> **TO DO**:
(a) Answer these from the article on aluminum use:
(i) How many tons of aluminum went into soda and beer cans in 1970?
(ii) Which three groups does the article set against non-conventional agriculture, small business, and the holistic and organic industries?
(iii) Which agency does the article credit for the 2012 figure?
(b) Return the passage of the article on aluminum use from "Every day I" up to and including "a big impact.", copied word for word.

Every day I look at the news headlines and I wonder if everyone has just gone insane. Some days I do wonder. There seems to be a definite chasm between government, big business, and conventional agriculture versus the non-conventional agriculture, small business, and the holistic and organic industries. They both believe that they are on the right path; they both believe that their cause is a true and just cause. What should an individual do in this case; you should always consider what is best for your family and for yourself, we may never get everyone to agree on a subject, but we can help an individual or family to make a difference? Let’s take and look at a few facts and explore the ways that we can make little changes with a big impact.
In 1970 a total of 72,700 tons of aluminum was used to manufacture soda and beer cans, in 1990 we used 1,251,900 tons of aluminum for the same task. In 2012 that same number had risen to 1,900,000 tons for containers and packaging according to the Environmental Protection Agency.

> **DATASET EXTRACT**:

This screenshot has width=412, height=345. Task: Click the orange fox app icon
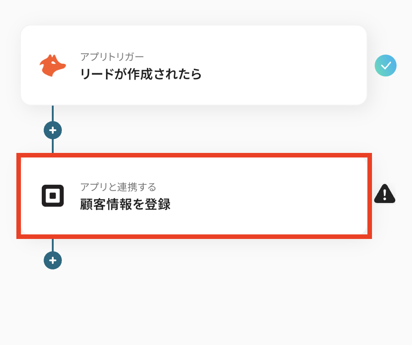click(x=52, y=66)
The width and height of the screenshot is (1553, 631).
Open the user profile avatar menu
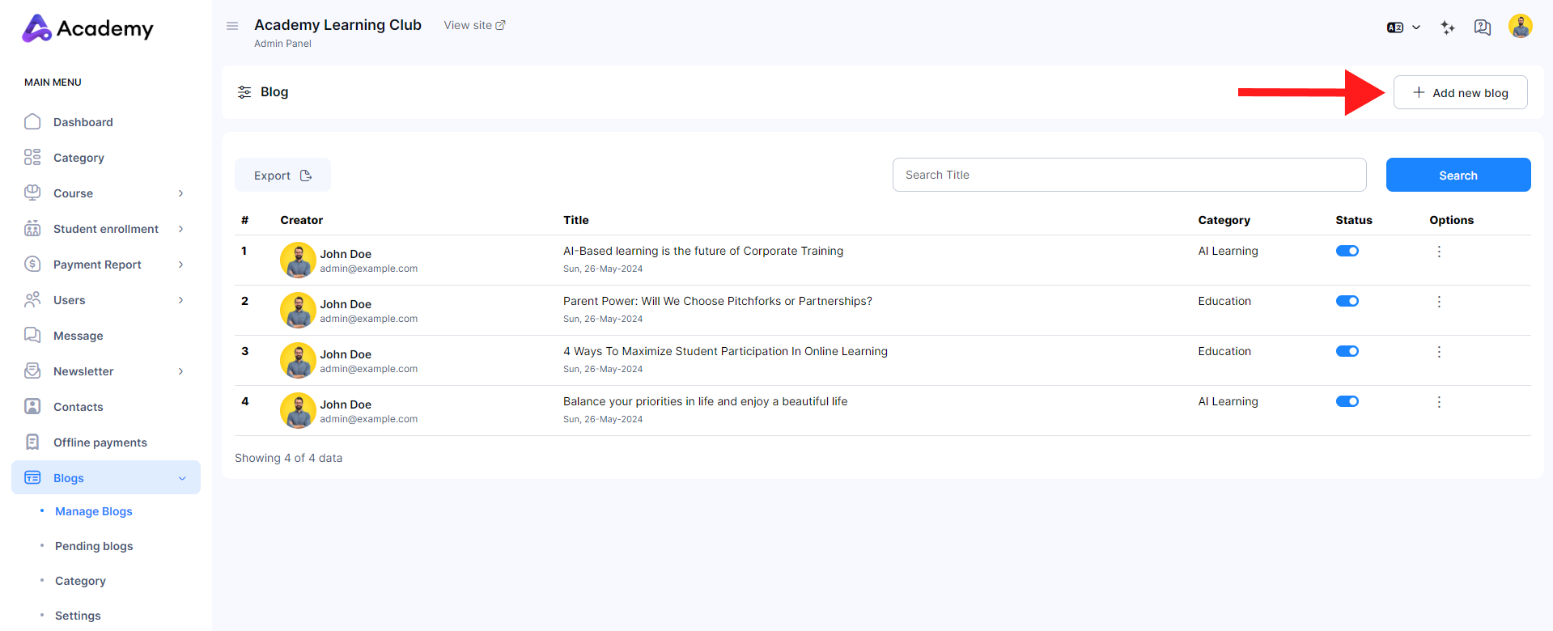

> **TASK-BY-TASK SOLUTIONS**:
(a)
(i) 72,700 tons
(ii) Government, big business, and conventional agriculture
(iii) The Environmental Protection Agency

(b)
Every day I look at the news headlines and I wonder if everyone has just gone insane. Some days I do wonder. There seems to be a definite chasm between government, big business, and conventional agriculture versus the non-conventional agriculture, small business, and the holistic and organic industries. They both believe that they are on the right path; they both believe that their cause is a true and just cause. What should an individual do in this case; you should always consider what is best for your family and for yourself, we may never get everyone to agree on a subject, but we can help an individual or family to make a difference? Let’s take and look at a few facts and explore the ways that we can make little changes with a big impact.